Wirscheid is an Ortsgemeinde – a community belonging to a Verbandsgemeinde – in the Westerwaldkreis in Rhineland-Palatinate, Germany.

==Geography==

The community lies in the Westerwald between Koblenz and Altenkirchen in the Kannenbäckerland (“Jug Bakers’ Land”, a small region known for its ceramics industry). Wirscheid belongs to the Verbandsgemeinde of Ransbach-Baumbach, a kind of collective municipality.
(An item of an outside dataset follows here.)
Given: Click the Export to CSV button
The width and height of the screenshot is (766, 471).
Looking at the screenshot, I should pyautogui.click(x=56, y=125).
Its seat is in the like-named town.

==History==
In 1547, Wirscheid had its first mention in a historical document as Wersched.

==Politics==

The municipal council is made up of 11 council members, including the extraofficial mayor (Bürgermeister), who were elected in a municipal election on 13 June 2004.
| | Grüne | WG Wirz | Total |
| 2004 | 2 | 8 | 10 seats |

==Economy and infrastructure==

Autobahn A 48 with its Höhr-Grenzhausen interchange (AS 12) lies 6 km away. The nearest InterCityExpress stop is the railway station at Montabaur on the Cologne-Frankfurt high-speed rail line.